(+)RNA VIRUS REPLICATION-ASSOCIATED PROTEIN EXPRESSION IN SACCHAROMYCES CEREVISIAE

Background and aims: Positive-strand RNA [(+)RNA] viruses are agents of important diseases in humans, animals and plants, including COVID-19. Regardless of the host, the replication of all (+) RNA viruses occurs in association with the host endomembrane system. Based on this common replication mechanism, we have used the yeast model to express the replication-associated proteins of one plant and one human virus to decipher virusmembrane interactions, with the final aim of identifying host factors co-opted for viral replication, to develope new antiviral strategies. Methods: We expressed the (+)RNA carnation Italian ringspot virus (CIRV) replicationassociated protein p36 under the control of the inducible GAL1 promoter in Saccharomyces cerevisiae. Similarly, we cloned and expressed in yeast the SARS-CoV-2 non-structural proteins nsp3, nsp4 and nsp6, having a role in the formation of the double-membrane vesicles, which likely represent the virus replication site. Protein expression was analyzed by Western blot and immunofluorescence analyses. Results and conclusions: It was shown that p36 expression in S. cerevisiae strain YPH499 (i) increased necrotic cell death and concomitantly decreased regulated cell death in response to acetic acid; (ii) decreased respiratory yeast cell growth; (iii) altered the mitochondrial network; (iv) decreased oxygen consumption due to respiratory chain complex impairment.
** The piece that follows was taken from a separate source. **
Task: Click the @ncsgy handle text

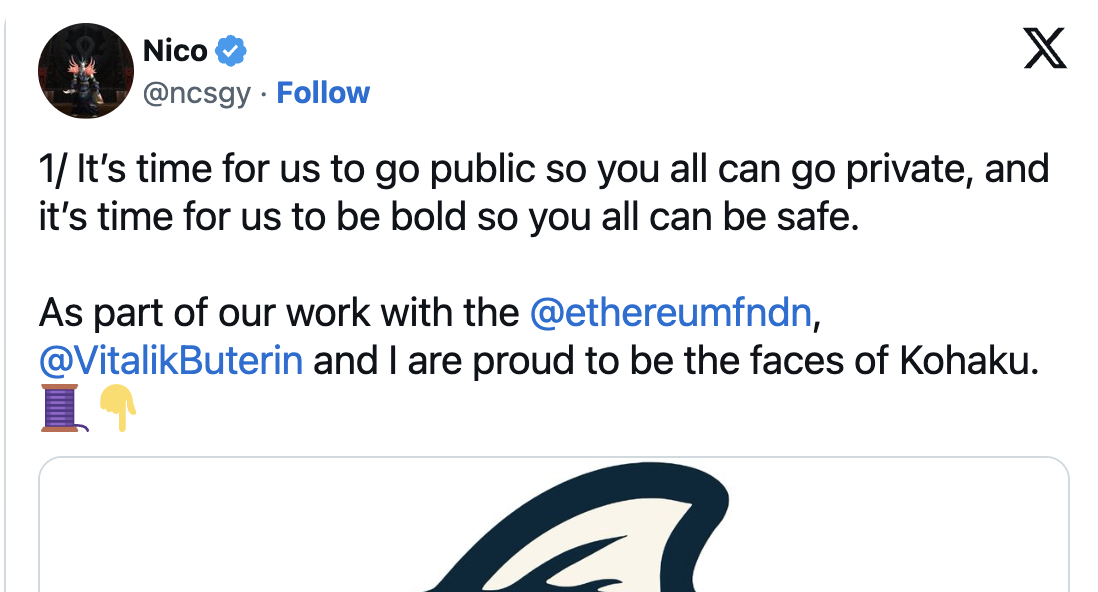Action: (197, 93)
SARS-CoV-2 non-structural proteins nsp3, nsp4 and nsp6 expression was obtained in S. cerevisiae strain W303-1B and viability was measured as a function of time. Cells expressing nsp3 and nsp4 showed significantly reduced viability compared to control cells at all time points, whereas the viability of yeast cells expressing nsp6 was reduced only up to 24 h. Cell growth rate was determined and shown to be reduced. The expression of SARSCoV- 2 nsp3, nsp4 and nsp6 was verified at all time points by Western blotting and the intracellular localization of the expressed proteins was determined by immunofluorescence analysis. We show that the yeast model system can be successfully employed to study both plant and human virus replication-associated proteins. S. cerevisiae was confirmed as an invaluable model host to study the molecular pathogenesis of (+)RNA viruses and the evasion of the host immune system. Elucidating virus-host cell interaction complexity is crucial to the identification of novel druggable targets for the development of broad-spectrum antivirals.